## Extract provided
***
For the full year, loans grew 4% or $15 billion from nontrade corporate loans and wealth management customer loans. Deposits rose 2% or $8 billion in constant currency terms during the quarter to $404 billion. The increase was led by Sing dollar and U.S. dollar CASA account. For the full year, deposits grew 3% or $13 billion. The deposit growth over both periods was in line with loan growth.
Our liquidity coverage ratio at 139% and a net stable funding ratio at 110% were above regulatory requirements.
Fee income. Compared to a year ago, fourth quarter fee income rose 16% to $876 million. Leading the increase were wealth Management and investment banking. Wealth management fees increased 31% to $286 million from buoyant market sentiment in contrast to the market sell-off the year before. Investment banking fee almost tripled to $80 million from significant number of transactions. Transaction service fees were also higher, rising 8% to $200 million from higher cash management activities.
Compared to the previous quarter, gross fee income was 8% lower. Wealth management fees fell 20% due to lower year-end activity. Loan-related fees and brokerage commissions were also lower. Moderating these declines was a 45% increase in investment banking fees.
For the full year, gross fee income increased 10% to $3.57 billion from broad-based growth, led by wealth management, cards and investment banking. For the full year, expenses rose 8%, less quickly than a 10% increase in total income. The positive jaw resulted in a 1 percentage point improvement in the cost-to-income ratio to 43%. For the fourth quarter, expenses rose 7% from a year ago, in line with total income.
Compared to the previous quarter, expenses were 1% lower as the third quarter included $22 million in impairment for some computerization investments.
Segment performance. Consumer Banking and Wealth Management's full year total income rose 11% to $6.30 billion. The broad-based growth was from higher deposit margin, deposit volumes, wealth management product sales and cards transactions. Income for the Wealth Management Customer segment rose 16% to $3.08 billion as assets under management expanded 11% to $245 billion. Income from the Retail Customer segment increased 8% to $3.22 billion. We had a market share of 53% for Singapore dollar savings deposits and 31% for Singapore housing loans, unchanged from the previous quarter. Expenses rose 8% to $3.28 billion. The positive jaw resulted in a 2 percentage point improvement in the cost-to-income ratio to 52%.
***
## Data shown
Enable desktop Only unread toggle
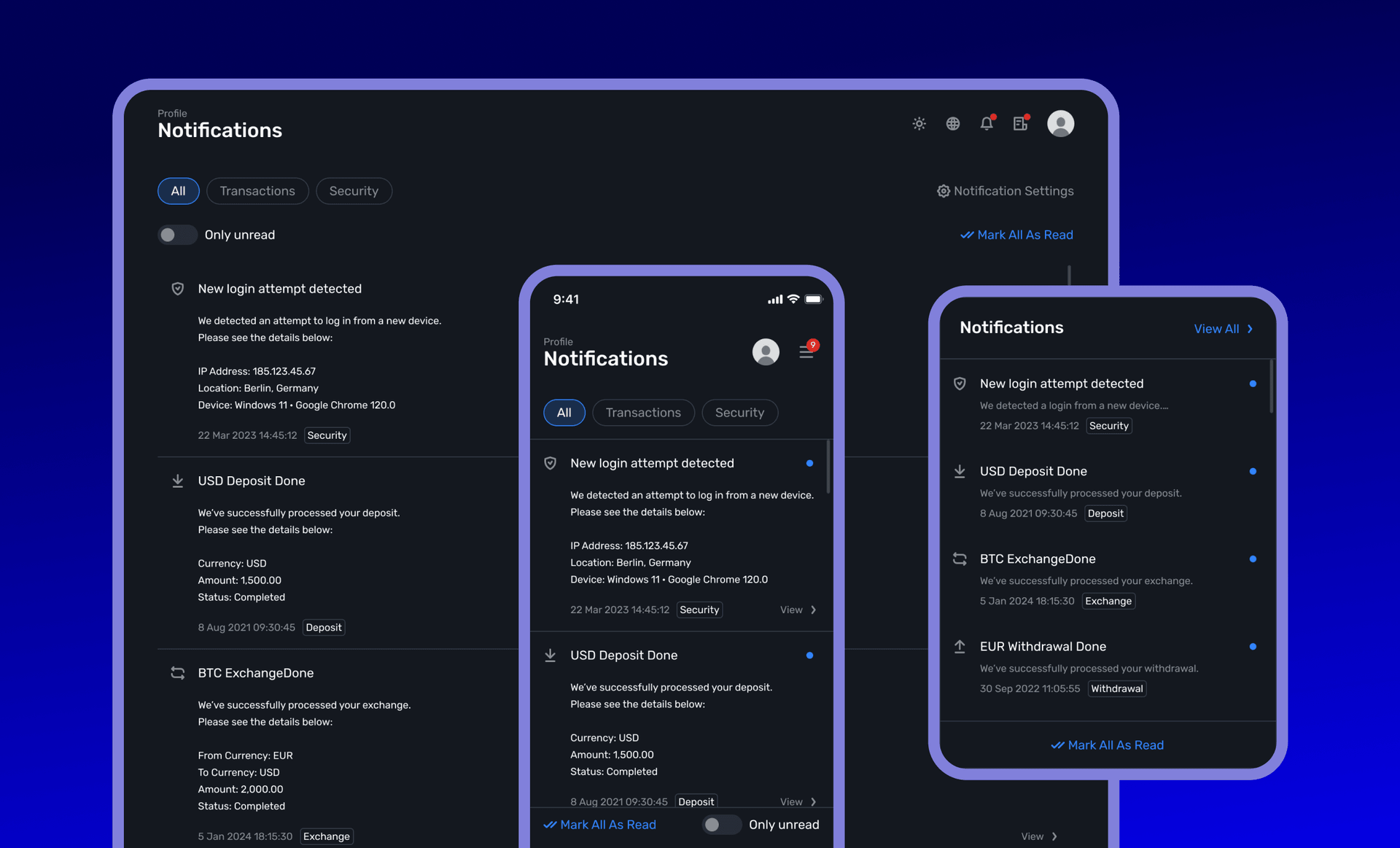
***
## Task statement
Could you give the earnings excerpt again, starting at "Our liquidity coverage" and ending at "investment banking fees.", switching "buoyant" to "upbeat"? The material above has no connection to the earnings excerpt.

## Exercise result
Our liquidity coverage ratio at 139% and a net stable funding ratio at 110% were above regulatory requirements.
Fee income. Compared to a year ago, fourth quarter fee income rose 16% to $876 million. Leading the increase were wealth Management and investment banking. Wealth management fees increased 31% to $286 million from upbeat market sentiment in contrast to the market sell-off the year before. Investment banking fee almost tripled to $80 million from significant number of transactions. Transaction service fees were also higher, rising 8% to $200 million from higher cash management activities.
Compared to the previous quarter, gross fee income was 8% lower. Wealth management fees fell 20% due to lower year-end activity. Loan-related fees and brokerage commissions were also lower. Moderating these declines was a 45% increase in investment banking fees.